## [Description of the task]
Should the word "Given" occur in a line of the records, copy that line.

## [Stored records]
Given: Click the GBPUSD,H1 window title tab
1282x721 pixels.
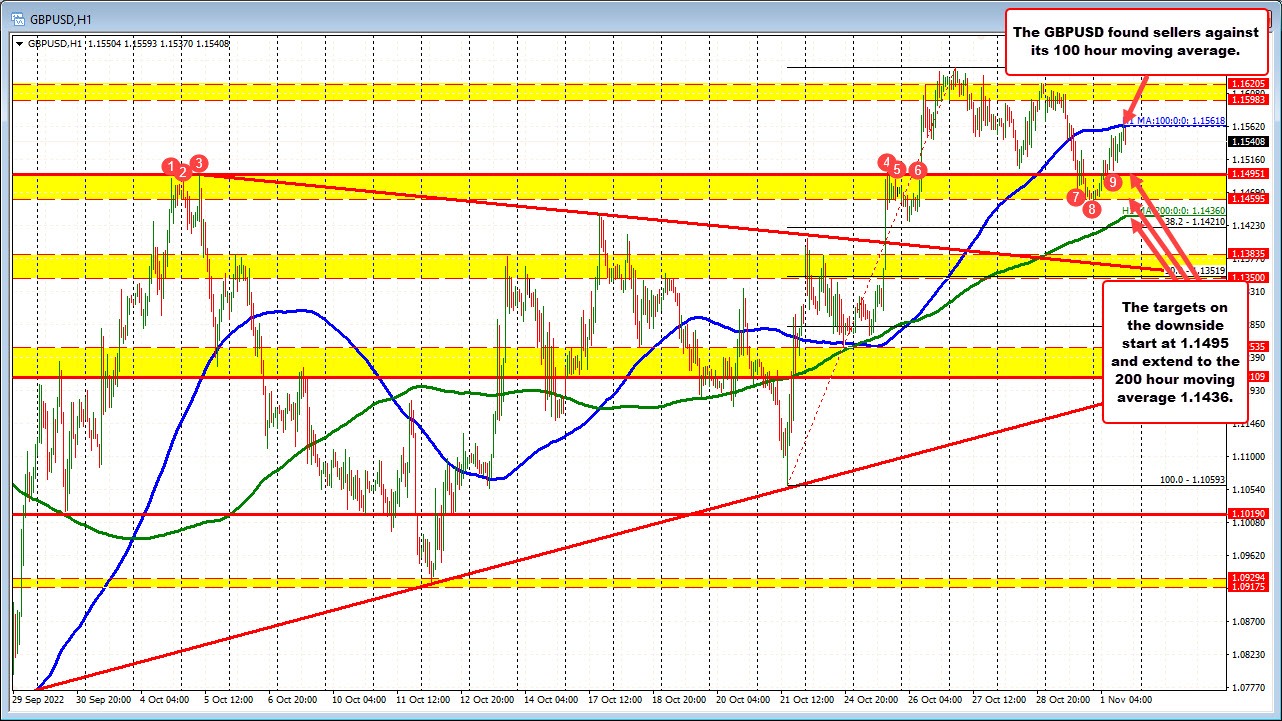Looking at the screenshot, I should (60, 16).
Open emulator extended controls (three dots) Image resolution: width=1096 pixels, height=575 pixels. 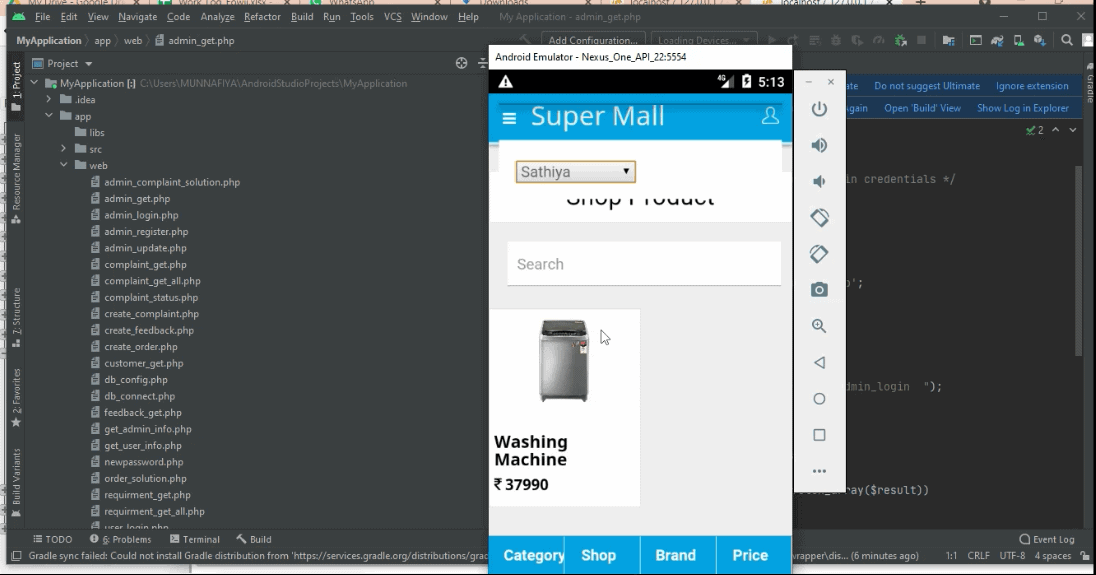click(x=819, y=471)
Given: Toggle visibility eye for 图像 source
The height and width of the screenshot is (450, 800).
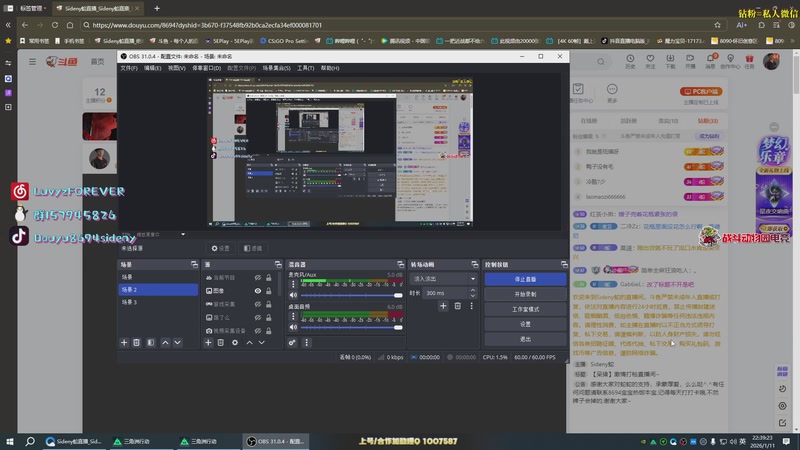Looking at the screenshot, I should pyautogui.click(x=257, y=290).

## [Output of the exercise]
Given: Click the GBPUSD,H1 window title tab
Given: Toggle visibility eye for 图像 source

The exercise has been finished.